We explain why two factor authentication (also known as 2FA) is an essential tool for modern apps and websites.
Our industry is full of acronyms. They can seem equally confusing in either their full or abbreviated states. By contrast, 2FA is a refreshingly simple concept; most people could guess what two factor authentication involves from its name alone.
Two is better than one.
What is 2FA?
Two factor authentication confirms someone’s identity by using two different methods of online ID. Think of it like the PIN number for your bank card. You need the card and PIN to withdraw money from an ATM. This reduces the risk of purse theft leaving you out of pocket. 2FA is the online equivalent of a debit card PIN.
This method of doubling down on ID was devised during the 1980s, in response to fears about identity theft. Since then, 2FA has been adopted by social media platforms and software services like Dropbox and LinkedIn. It’s most commonly associated with online banking (PayPal, HSBC) or ecommerce portals such as Amazon and Etsy.
Alongside a standard username or password, two factor authentication also requires one of the following:
1) A physical object like a bank card reader.
2) An additional data field – a PIN, or your place of birth.
3) A randomly-created code that can only be used once, or for a set time period.
4) Biometric information, such as the fingerprint scanner on modern smartphones.
As we became a nation of online shoppers and electronic bankers during the 1990s and 2000s, websites began asking us for more than one piece of ID. Since many people share passwords across multiple online accounts, it’s easy for criminals to impersonate us by capturing passwords through data theft or confidence tricks like phishing. Security experts Symantec reckon 80% of security breaches could be prevented with 2FA.
Tell you one time...
A popular method of 2FA involves sending a unique access code to a customer’s mobile phone by SMS message. Software randomly generates a unique code known as a One Time Password, or OTP. Entering this code into a website proves the person logging in is who they claim to be. The OTP expires once it’s been used, or after a certain amount of time. Since our phones are practically extensions of our bodies nowadays, 2FA by SMS is quick and convenient for all parties.
Another modern development in 2FA involves dedicated apps for smartphones, known as authenticators.

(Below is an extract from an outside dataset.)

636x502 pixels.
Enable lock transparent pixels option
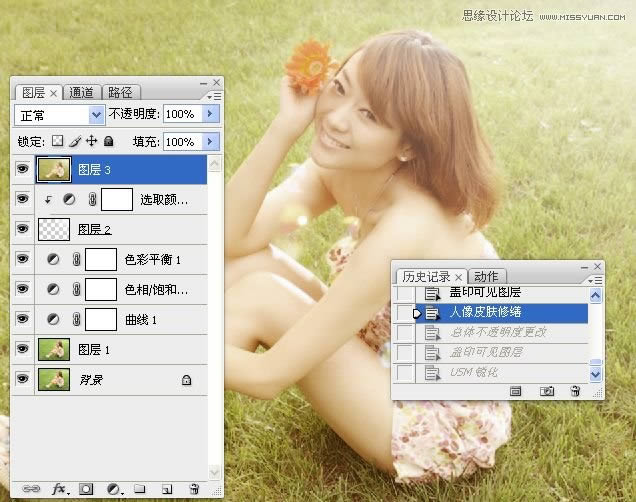58,142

Despite using sophisticated encryption, a single tap of the screen may be enough to confirm someone’s identity with a number of approved websites and service providers. Applications like Duo Push and Authy can be set up on a variety of devices, and they’re easy to install and use.
Getting down to business...
What if you’re a service provider or ecommerce platform, and you want to offer 2FA to your clients? There are plenty of software programs that do the hard work for you, often in the form of a plugin. These standalone pieces of code perform a single function, such as Google Authenticator for WordPress. This easily-installed plugin offers huge flexibility in terms of when to activate 2FA, and how customers can identify themselves.
Offering 2FA demonstrates a commitment to protecting personal data, potentially elevating you above less savvy competitors. A focus on protecting account security can encourage wavering customers to commit to a purchase, while deterring less welcome visitors to your site or back-office systems. If client data is stolen, or if your customers fall victims to fraud, the consequences can be disastrous from a PR and reputational perspective. Now is the time to implement 2FA and protect your customers and your business. Everyone has a duty to do what they can to protect online transactions.